Minimum System Load (MSL) occurs when operational demand, underlying demand minus distributed energy generation, drops so low that system security is at risk. Mild weather, strong rooftop PV output, and low daytime consumption drive these events. During these times, there may not be enough synchronous generation online to provide essential services like inertia, frequency or voltage control. AEMO has to step in with out-of-market interventions to keep the grid stable and prevent the system from becoming vulnerable to disturbances or outages.
AEMO manages three Minimum System Load levels
When operational demand approaches minimum system-load levels, AEMO use targeted measures to keep voltage, frequency, and system strength within safe limits. The specific actions vary by region, weather conditions, rooftop solar output, and how much flexible load is available at the time.
Each MSL level corresponds to a forecasted demand threshold that AEMO calculates for each region, based on how low demand can safely fall before system security is at risk. These thresholds give AEMO a structured way to decide when to intervene as demand drops and the grid becomes harder to stabilise.
High rooftop solar and limited interconnection put South Australia at greatest risk
South Australia is the most exposed region to MSL because its underlying demand is small relative to its generation mix.
South Australia also has few synchronous generators and relies heavily on two interconnectors to the eastern states for system support. When either link is constrained, South Australia has reduced synchronous support which increases the likelihood of minimum system load conditions.
Since the start of 2025, South Australia has recorded 112 hours of negative operational demand. This occurs when local generation exceeds underlying demand, forcing scheduled units offline and limiting the number of thermal generators that normally provide essential system services.
These conditions occur most often in spring, when mild temperatures suppress demand.
Batteries are losing revenue under today’s minimum system load interventions
When operational demand falls below Minimum System Load thresholds, AEMO must take out-of-market actions to maintain system security. This often involves directing an asset to follow a specific dispatch trajectory, preventing it from operating economically. When there is a large price difference between the instructed profile and economic dispatch, the revenue impact can be significant.
On 11, 12, and 15 November 2025, AEMO directed Torrens Island to follow dispatch targets for Minimum System Load management. This is the first time this had happened for a battery.
By preventing charging from 7:30 am–3:00 pm on 11 November and 7:00 am–2:30 pm on 12 November, Torrens Island missed the cheapest 1-hour charging windows on both days. This resulted in $5,354 and $3,876 in lost revenue respectively.
Under the National Electricity Rules, Torrens Island may eligible for compensation when its dispatch is altered through out-of-market intervention. The formula for compensation is:
Compensation = Benchmark price × Direct quantity
Where:
- Benchmark price = the 90th-percentile price over the past 12 months for that region
- Direct quantity = the difference in the unit’s energy (MWh) with the direction versus without it over the trading intervals
For these events, the formula suggests that Torrens Island could be receive up to $37,895 and $28,091. This is far higher than the actual financial losses incurred.
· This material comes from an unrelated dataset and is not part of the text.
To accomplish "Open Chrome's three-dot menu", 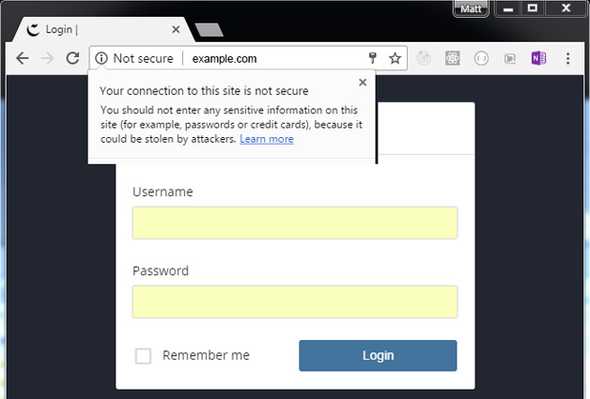I will (568, 58).
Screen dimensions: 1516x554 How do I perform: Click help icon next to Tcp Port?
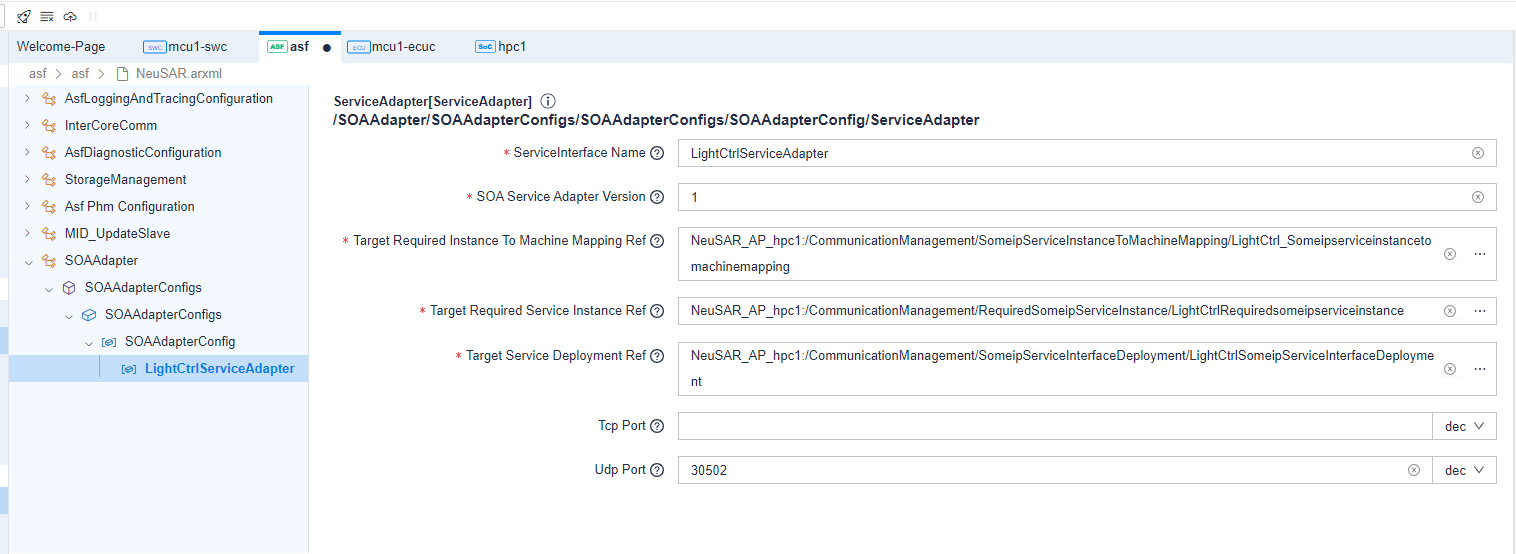(657, 426)
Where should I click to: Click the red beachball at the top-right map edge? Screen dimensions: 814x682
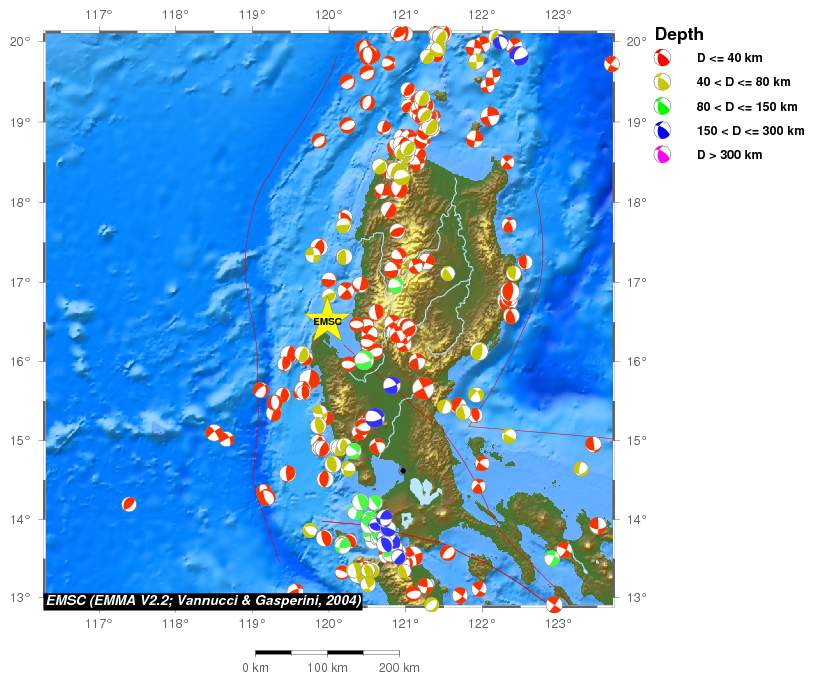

However, compensation is not guaranteed, the way compensation is assessed can be hard to predict.
How will this change in the future?
The current compensation framework was designed for traditional generators, and can be difficult to apply to storage. It pays based a benchmark price rather than spot prices which produce outcomes that don’t always reflect their financial loss. In November, the formula may have delivered a much larger payment than its trading loss.
Both AEMO and the AEMC have highlighted areas where further clarity would help as storage becomes more prevalent.
Current discussions focus on:
- better recognising price-driven impacts for storage,
- improving counterfactual modelling for bi-directional units, and
- making the additional-compensation process more consistent and predictable.
No rule changes have been implemented yet, but reform is widely expected as batteries take on a larger role in system operations.
South Australia’s exposure to minimum system load is also likely to decline over time. As Project EnergyConnect Stage 2 expands interconnection with New South Wales, South Australia will have stronger system support and a reduced risk of islanding. This will likely reduce the frequency of minimum system load events and the associated impact on batteries.